■ DIRECTIONS FOR THIS TASK ■
In the text about the Roland corpus below, reproduce word for word the portion starting at "An examination of" and ending at "than ever before.".

-- Start TEXT BLOCK --

An examination of themes recurrent in the Roland corpus offers insight into the evolution of written literature itself, as well as the relationship between orality and literacy and between literature and other forms of artistic expression. This insight sheds light on our literary present a millennium after Roland's entry into the public consciousness, the dawn of an age of widely accessible electronic writing, when the processes of composition and transmission are changing again, and the borders between verbal and non-verbal arts are blurring more than ever before.

A related question is, why Roland in particular? He was quick to anger, and his refusal to admit that he cannot deal with a problem alone got him – and twenty thousand of Charlemagne's best men – killed. As presented in the epic, he cost his lord dearly. Yet he became France's national hero, and the very symbol of a Christian champion. Why, and how?

One possible explanation is that the Song of Roland was a medium through which the Franks dealt with the devastating consequences of the Basque ambush. Charlemagne's policy of conquest at the time required the repeated and sustained mobilization of forces. Historian Pierre Riché points out that the Basque ambush was only one of a series of crises that befell Charlemagne in 778. By the following year the king had begun "[taking] initiative" (Carolingians 93) to counteract the crises; the rapidity and (at least momentary) effectiveness of his action suggests the use of some sort of propaganda to mobilize his vast realm.

-- End TEXT BLOCK --
-- Start INFORMATION PROVIDED --

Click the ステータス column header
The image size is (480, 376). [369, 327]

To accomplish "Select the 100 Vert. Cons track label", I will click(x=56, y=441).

-- End INFORMATION PROVIDED --
-- Start INFORMATION PROVIDED --

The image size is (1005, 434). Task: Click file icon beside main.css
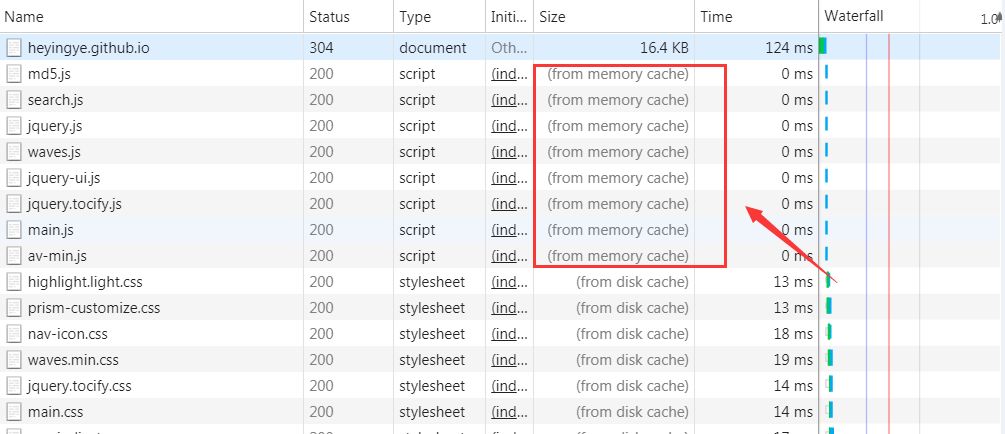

-- End INFORMATION PROVIDED --

■ REPLY ■
An examination of themes recurrent in the Roland corpus offers insight into the evolution of written literature itself, as well as the relationship between orality and literacy and between literature and other forms of artistic expression. This insight sheds light on our literary present a millennium after Roland's entry into the public consciousness, the dawn of an age of widely accessible electronic writing, when the processes of composition and transmission are changing again, and the borders between verbal and non-verbal arts are blurring more than ever before.